### Materials provided
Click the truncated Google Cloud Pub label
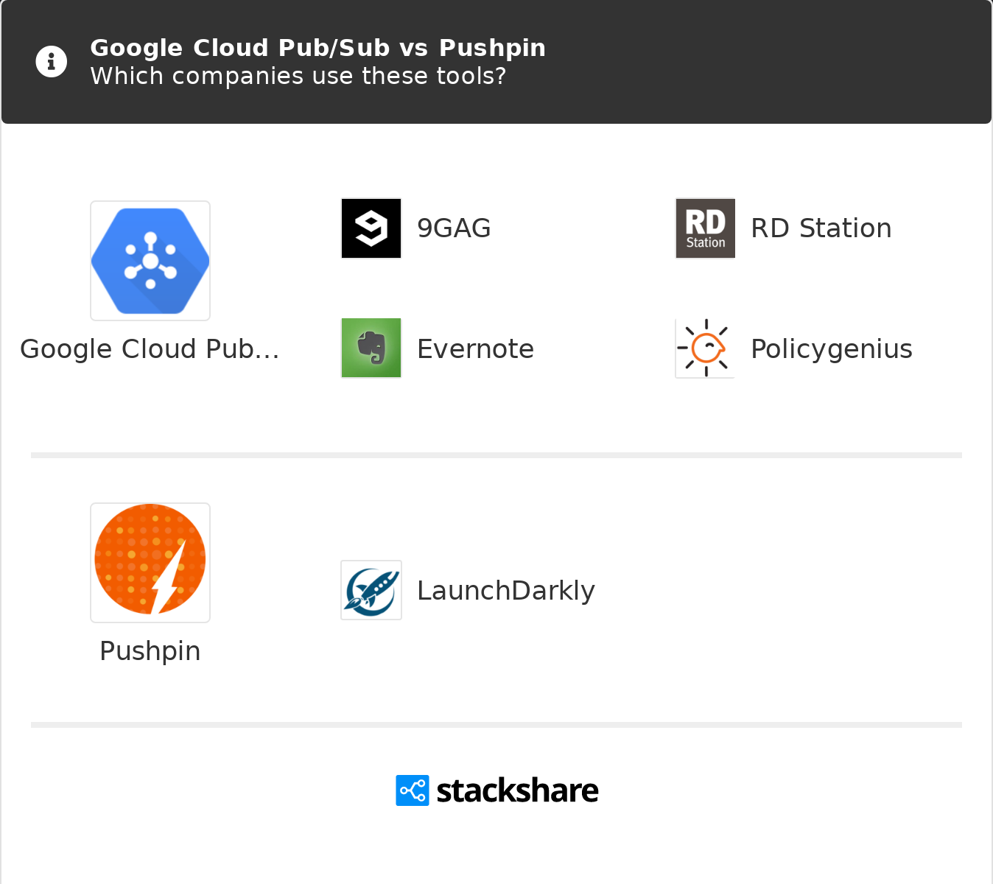This screenshot has height=884, width=993. pos(150,349)
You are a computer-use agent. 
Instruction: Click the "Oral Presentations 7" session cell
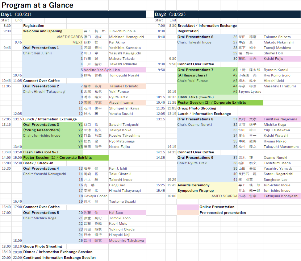(195, 70)
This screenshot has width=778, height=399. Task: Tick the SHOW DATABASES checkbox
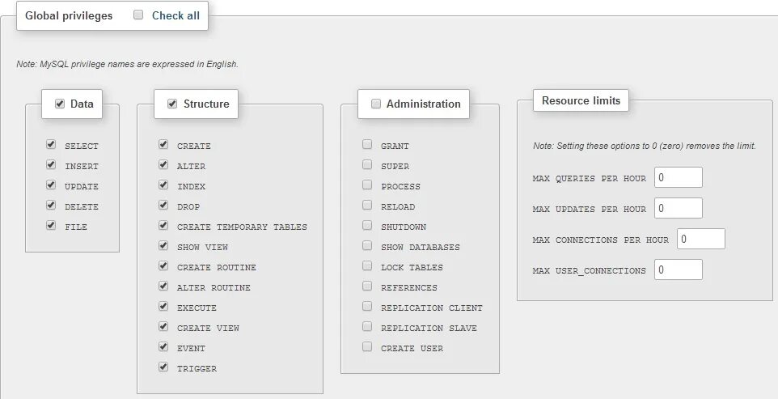[x=367, y=246]
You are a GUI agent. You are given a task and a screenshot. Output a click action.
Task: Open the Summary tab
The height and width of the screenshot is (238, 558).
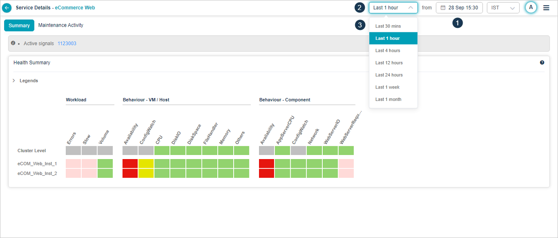(19, 25)
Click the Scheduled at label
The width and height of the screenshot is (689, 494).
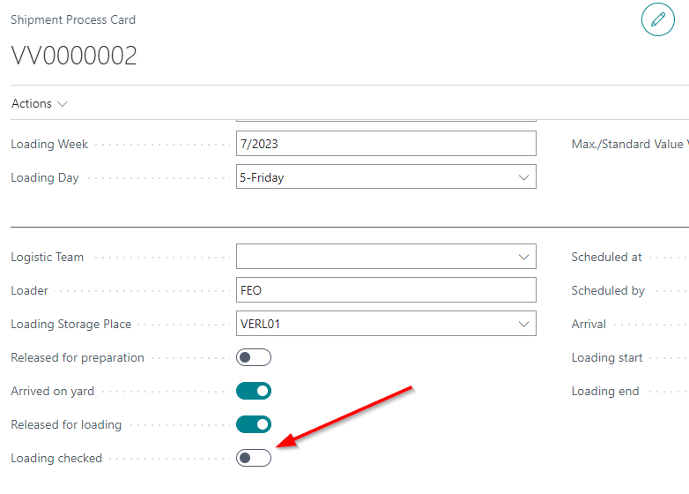pyautogui.click(x=606, y=258)
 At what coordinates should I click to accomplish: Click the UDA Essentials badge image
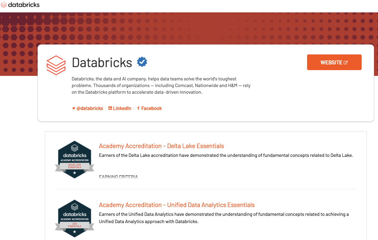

### Description of the task
Above are the records; report each line in them that includes the word "agent".

### Written answer
You are a computer-use agent. 
You are a GUI agent. You are given a task and a screenshot. Output a click action.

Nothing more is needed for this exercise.